Trainer Name: Riddhi Shree

Title: SecQAtion 2.0: Smart Automation for Identifying Web Security Vulnerabilities

Duration: 4 days (4 hrs each day)

Dates: May 10, 2022 To May 13, 2022

Time: 10 a.m. To 2 p.m. IST

Sold Out

Training Objective

The purpose of this training is to demonstrate ways to improve efficiency when testing an application for security vulnerabilities. Described methods could be used easily by security engineers, quality analysts, developers or anyone interested in finding security flaws in a target web application.

If you wish to explore the power of automation using open source tools, this training is for you. The capabilities can be further extended by integrating your favorite paid tools, if desired.

By the end of this training, you will have a working code that can be used for running some initial checks on your target Web application. You will also learn skills that would allow you to easily extend the code and customize it as per your needs.
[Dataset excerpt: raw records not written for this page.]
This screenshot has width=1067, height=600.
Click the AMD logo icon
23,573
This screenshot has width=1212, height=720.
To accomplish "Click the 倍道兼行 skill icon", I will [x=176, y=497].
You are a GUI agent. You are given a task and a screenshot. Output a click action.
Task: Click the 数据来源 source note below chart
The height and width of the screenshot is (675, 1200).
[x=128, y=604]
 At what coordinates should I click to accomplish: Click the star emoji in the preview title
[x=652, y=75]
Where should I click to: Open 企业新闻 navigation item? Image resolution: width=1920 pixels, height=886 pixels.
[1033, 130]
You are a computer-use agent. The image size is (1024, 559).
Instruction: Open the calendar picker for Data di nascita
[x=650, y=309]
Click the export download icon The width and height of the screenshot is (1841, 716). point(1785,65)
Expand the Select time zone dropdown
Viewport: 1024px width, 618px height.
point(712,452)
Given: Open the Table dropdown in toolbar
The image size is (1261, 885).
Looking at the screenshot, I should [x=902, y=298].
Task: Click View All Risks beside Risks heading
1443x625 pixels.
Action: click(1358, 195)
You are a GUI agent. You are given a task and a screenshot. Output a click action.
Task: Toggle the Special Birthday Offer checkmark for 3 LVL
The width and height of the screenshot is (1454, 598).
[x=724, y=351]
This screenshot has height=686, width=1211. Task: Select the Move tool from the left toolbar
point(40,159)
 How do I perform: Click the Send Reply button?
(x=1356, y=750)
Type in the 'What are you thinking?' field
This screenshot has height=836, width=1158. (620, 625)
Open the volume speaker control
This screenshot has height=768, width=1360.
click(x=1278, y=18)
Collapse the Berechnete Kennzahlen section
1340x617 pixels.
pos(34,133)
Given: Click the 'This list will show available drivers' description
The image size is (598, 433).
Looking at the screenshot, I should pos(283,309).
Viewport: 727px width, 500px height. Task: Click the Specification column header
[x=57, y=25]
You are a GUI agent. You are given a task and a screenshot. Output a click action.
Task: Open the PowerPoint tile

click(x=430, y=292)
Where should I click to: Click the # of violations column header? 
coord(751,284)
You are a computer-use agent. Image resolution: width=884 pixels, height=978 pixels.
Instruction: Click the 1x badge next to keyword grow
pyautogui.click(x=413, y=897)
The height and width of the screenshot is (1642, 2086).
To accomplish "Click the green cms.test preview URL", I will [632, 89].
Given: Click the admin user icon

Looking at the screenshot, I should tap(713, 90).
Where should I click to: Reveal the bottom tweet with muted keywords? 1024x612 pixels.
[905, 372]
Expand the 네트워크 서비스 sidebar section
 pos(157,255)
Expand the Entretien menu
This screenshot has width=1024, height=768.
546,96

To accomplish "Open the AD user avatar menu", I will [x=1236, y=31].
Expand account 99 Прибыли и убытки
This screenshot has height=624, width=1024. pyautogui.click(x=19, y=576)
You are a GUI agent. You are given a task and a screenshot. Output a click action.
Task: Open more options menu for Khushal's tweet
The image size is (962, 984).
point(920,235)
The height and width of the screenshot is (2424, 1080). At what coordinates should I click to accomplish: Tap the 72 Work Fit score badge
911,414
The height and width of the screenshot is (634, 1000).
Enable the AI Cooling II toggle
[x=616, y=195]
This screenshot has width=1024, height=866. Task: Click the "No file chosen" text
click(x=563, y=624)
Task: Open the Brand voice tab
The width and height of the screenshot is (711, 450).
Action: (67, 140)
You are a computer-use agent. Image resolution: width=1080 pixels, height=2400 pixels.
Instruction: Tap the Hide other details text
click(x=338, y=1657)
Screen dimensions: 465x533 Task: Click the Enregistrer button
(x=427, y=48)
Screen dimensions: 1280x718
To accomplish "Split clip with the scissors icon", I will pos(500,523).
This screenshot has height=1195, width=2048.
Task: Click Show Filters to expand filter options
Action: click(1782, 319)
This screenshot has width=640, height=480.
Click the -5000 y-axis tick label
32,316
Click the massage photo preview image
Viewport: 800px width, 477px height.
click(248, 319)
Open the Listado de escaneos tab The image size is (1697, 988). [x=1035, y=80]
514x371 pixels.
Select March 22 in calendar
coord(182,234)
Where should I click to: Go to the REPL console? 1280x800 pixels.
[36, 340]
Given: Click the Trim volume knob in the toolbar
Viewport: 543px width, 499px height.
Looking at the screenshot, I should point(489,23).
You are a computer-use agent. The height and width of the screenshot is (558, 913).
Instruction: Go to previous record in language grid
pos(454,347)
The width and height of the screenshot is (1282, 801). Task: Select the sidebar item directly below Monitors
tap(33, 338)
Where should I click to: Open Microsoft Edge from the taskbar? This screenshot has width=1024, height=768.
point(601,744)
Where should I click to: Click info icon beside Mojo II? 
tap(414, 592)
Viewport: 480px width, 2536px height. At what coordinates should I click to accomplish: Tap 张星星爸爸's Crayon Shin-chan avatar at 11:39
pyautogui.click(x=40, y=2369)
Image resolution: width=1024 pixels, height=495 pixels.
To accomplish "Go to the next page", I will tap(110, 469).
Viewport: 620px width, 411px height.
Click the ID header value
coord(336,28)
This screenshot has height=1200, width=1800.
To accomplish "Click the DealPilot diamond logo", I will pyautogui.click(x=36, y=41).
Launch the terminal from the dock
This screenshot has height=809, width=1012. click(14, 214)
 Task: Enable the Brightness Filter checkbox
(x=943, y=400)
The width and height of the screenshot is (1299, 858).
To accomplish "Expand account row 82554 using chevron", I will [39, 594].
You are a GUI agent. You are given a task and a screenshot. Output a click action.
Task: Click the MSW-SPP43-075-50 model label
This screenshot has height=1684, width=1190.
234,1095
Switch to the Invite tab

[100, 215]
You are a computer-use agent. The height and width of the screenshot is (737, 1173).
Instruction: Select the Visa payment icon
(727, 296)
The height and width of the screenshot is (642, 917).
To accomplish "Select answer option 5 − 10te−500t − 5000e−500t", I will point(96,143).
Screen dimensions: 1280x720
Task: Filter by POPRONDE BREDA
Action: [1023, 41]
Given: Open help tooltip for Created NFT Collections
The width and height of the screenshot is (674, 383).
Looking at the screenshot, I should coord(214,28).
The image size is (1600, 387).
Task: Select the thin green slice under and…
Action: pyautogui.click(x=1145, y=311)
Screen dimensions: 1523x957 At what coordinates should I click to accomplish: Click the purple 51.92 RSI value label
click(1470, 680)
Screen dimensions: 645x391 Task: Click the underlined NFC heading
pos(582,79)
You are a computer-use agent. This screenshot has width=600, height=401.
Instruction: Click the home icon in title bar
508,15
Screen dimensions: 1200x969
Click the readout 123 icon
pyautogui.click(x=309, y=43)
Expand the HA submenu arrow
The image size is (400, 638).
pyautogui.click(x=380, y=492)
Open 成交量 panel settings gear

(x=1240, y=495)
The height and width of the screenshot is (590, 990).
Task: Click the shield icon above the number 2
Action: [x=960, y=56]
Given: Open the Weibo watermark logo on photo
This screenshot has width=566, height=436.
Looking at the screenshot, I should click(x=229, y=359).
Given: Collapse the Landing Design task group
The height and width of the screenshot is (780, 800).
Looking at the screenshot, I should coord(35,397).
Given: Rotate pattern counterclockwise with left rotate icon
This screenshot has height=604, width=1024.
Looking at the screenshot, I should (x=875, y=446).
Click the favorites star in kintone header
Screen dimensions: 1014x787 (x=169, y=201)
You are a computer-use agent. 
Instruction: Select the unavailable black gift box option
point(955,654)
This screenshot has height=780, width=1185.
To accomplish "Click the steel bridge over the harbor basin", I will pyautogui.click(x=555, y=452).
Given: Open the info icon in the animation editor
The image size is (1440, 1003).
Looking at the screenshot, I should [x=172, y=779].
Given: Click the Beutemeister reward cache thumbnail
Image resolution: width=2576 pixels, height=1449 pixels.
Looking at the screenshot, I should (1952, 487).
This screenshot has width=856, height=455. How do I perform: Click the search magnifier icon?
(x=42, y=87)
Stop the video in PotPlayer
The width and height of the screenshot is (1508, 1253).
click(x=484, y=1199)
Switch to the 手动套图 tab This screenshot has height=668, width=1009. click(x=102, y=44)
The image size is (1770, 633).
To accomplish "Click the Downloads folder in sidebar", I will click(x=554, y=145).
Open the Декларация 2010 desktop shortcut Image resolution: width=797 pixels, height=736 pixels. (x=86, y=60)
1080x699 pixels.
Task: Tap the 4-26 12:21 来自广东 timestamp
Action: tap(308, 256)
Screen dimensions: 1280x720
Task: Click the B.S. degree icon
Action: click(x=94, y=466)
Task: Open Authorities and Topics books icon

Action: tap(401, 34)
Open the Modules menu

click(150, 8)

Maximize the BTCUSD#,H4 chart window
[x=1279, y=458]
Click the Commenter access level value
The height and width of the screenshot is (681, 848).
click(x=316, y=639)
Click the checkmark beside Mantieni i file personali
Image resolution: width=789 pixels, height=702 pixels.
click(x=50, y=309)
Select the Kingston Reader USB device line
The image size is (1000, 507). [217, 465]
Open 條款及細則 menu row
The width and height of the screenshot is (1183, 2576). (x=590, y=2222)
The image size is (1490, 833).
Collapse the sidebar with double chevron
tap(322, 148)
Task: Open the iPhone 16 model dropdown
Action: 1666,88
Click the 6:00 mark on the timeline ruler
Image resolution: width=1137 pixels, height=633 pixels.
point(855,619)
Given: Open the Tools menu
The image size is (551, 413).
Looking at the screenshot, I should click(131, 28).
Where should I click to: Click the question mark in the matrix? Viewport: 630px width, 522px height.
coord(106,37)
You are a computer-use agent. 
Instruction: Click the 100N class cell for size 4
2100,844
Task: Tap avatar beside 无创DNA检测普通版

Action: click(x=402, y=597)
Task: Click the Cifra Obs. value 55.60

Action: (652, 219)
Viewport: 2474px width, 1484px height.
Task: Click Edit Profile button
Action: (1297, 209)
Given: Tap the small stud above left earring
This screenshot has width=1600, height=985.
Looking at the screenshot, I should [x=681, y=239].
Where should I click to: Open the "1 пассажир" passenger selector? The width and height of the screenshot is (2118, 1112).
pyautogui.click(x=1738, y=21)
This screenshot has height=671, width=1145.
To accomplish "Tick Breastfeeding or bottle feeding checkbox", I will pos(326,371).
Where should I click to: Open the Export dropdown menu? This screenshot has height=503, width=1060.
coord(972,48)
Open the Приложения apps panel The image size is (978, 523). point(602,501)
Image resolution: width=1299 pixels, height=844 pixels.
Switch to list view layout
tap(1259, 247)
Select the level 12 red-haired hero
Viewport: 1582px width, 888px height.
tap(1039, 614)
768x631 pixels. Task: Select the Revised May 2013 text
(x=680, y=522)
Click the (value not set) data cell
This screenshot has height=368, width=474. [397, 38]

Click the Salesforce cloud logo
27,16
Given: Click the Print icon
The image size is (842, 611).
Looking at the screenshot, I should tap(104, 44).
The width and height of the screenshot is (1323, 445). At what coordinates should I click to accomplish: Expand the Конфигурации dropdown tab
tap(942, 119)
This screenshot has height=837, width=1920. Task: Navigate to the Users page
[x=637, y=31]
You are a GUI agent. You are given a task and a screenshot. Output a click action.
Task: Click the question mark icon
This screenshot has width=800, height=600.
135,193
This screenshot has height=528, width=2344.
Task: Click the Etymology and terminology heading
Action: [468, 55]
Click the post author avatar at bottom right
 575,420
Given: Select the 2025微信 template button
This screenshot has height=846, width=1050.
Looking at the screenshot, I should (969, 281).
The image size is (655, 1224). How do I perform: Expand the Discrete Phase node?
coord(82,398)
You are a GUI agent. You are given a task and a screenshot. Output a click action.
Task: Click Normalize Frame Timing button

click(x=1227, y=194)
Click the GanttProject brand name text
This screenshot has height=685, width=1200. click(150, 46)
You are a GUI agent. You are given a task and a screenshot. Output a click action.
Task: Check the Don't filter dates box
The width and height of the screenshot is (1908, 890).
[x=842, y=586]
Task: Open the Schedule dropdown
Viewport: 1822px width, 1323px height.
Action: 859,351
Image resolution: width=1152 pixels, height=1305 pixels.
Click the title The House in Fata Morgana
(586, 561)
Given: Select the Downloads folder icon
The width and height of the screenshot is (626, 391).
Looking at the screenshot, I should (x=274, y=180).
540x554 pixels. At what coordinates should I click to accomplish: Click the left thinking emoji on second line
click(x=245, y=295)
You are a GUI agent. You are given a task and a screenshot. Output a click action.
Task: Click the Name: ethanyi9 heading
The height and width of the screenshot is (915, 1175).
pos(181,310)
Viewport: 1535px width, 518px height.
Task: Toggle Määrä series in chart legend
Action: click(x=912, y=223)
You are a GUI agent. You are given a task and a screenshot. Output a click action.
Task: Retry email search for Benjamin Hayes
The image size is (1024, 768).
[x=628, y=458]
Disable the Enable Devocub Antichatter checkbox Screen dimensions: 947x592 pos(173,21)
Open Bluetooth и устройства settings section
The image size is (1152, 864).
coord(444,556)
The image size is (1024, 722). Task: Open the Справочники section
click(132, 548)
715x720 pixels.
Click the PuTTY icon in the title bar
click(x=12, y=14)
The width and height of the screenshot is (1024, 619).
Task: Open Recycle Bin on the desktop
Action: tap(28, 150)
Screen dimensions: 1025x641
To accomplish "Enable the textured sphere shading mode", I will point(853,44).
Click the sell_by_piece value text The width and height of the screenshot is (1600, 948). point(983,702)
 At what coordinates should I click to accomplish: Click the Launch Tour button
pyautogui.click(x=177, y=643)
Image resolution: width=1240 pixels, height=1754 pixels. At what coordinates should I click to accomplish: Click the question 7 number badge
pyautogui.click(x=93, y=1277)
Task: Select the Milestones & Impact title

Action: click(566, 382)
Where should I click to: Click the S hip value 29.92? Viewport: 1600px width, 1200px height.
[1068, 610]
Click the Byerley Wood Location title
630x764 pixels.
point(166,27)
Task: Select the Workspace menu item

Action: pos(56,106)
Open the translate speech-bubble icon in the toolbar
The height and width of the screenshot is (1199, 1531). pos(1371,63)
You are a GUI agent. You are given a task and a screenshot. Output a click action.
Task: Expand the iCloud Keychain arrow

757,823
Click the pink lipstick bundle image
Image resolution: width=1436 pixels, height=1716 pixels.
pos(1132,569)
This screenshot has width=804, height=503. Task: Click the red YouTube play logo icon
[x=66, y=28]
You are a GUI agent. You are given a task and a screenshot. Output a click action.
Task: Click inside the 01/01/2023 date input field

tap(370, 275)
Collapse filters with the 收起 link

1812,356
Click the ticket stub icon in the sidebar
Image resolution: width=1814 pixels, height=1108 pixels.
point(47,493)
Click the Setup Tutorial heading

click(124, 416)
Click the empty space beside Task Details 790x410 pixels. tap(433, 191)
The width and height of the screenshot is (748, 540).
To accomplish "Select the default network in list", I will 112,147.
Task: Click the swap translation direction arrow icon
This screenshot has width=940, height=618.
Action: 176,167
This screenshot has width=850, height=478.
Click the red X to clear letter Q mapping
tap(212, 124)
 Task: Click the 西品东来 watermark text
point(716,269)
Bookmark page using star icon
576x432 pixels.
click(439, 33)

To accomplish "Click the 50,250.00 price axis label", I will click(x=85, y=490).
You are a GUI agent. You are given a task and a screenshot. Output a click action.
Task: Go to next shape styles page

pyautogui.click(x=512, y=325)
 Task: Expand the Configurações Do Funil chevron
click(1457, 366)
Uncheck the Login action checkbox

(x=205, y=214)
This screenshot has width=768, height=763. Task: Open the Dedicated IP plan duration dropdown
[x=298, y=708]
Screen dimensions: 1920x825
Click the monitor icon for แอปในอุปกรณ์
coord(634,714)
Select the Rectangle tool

Training level: Intermediate

Training preview

Training outline

Day 1:
  • The problem statement, and an overview of suggested solution
  • General understanding of security testing approach
  • Introduction to robot framework
  • Robot framework in action
  • Basic elements of robot framework
Day 2:
  • Understanding the need for an intercepting proxy tool
    Mitmproxy vs. Burp Suite
  • Configure robot framework to intercept API requests and responses
  • Case Study: Attacking DVWA with help of robot framework
Day 3:
  • Quick review of Docker and Docker Compose
  • Building a Jenkins CI/CD pipeline
  • Securely serving the test report on cloud
  • Leveraging HTTPolice
  • Enabling parallel processing using pabot
Day 4
  • Quick review of basics of Python programming
  • Creating custom keywords library
  • Case Study: A demonstration of various attack/analysis scenarios using our automation framework

What to Bring?

Following needs to be installed on your laptop/computer:

Training prerequisites

It would be an advantage if you are comfortable in following areas:

  • Writing Python functions
  • Writing Dockerfile, Jenkinsfile
  • Using Docker and Docker Compose
  • Running AWS CLI commands

Who Should Attend?

  • Security Engineers
  • Quality Analysts
  • Developers
  • Anyone interested in finding security flaws in Web applications, in an efficient and repeatable manner

What to Expect?

  • Gain an understanding of how to use the open source robot framework to your advantage as a security analyst
  • Hands-on experience of semi-automated security testing approach

What attendees will get?

  • Pre-configured Virtual Machine
  • Well-documented steps for hands-on exercises
  • Training presentation

What not to expect?

Do not expect the trainer to troubleshoot issues during software installation. Bring an up-to-date laptop and ensure your system supports installation of listed software’s.

About the Trainer

Riddhi Shree is a Security Analyst Consultant with experience in Web and mobile app security testing, test automation, functional testing, network pen testing, website development, mobile app development, and agile project management. She is a passionate learner. She enjoys creating CTF challenges and hosting CTF events. She is an active leader of the Winja community (an open community for security enthusiasts). She has developed an intentionally vulnerable cloud-based Android application, called "VyAPI". She has given multiple technical talks and training in various security conferences including Nullcon, c0c0n, Hack-In-The-Box (HITB), ISC2, BSides.